Give pairs of students a moment to share what they notice about the number or word. For the word boat, they may say it starts with a b or has the vowel pattern –oa. Or that a boat is a mode of transportation or a non-living thing. If using the number example, students may notice that the number is a multiple of 3 or 9, that it is odd, etc.

Next, have a student share a word or number they think would fit with the pattern. If it’s correct, write the word or number in the circle. If not, write it outside the circle. After several rounds, give students a chance to guess the pattern. Once the correct pattern is identified, write the pattern’s rule on the board.

Then, have students work in groups of three or four, taking turns being the pattern caller. (Consider having a selection of ideas written on note cards.) At the end, have kids share what they observed as they played.

Shape Search

Standard Met: CCSS.ELA-Literacy.RF.2.3

What You Need: Individualized word lists, medium- or large-grid graph paper, crayons

What to Do: Susan Kunze, a retired second-grade teacher from Bishop, California, liked to use a game to help her students see visual patterns in words, which is “vital to develop strong reading and spelling skills.”

Prior to starting the game, prepare word lists. Kunze recommends creating individualized lists of about six to 12 words for each student. Focus on challenging words or words the student commonly misspells.

Hand out the word lists, and provide students with medium- or large-grid graph paper, pencils, and crayons. They will begin by writing each word from their list on graph paper, using one box for small letters (e.g., a, c, m) and two boxes for tall letters (b, l, f) or “hang-down” letters (p, g, y).
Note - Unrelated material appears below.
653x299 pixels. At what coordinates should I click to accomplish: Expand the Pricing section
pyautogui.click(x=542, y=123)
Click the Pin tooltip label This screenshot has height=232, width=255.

Have them trace the grid lines around the letters of each word in crayon.

Once they have completed their projects, have students circulate around the room to compare the shapes of their words with those of other students. If they find two different words that share the same shape, they should mark them with a star. This works best if students have words from the same word family. If not, consider having them match words that share the same shape, except for one letter. Whoever has the most stars after the allotted time wins.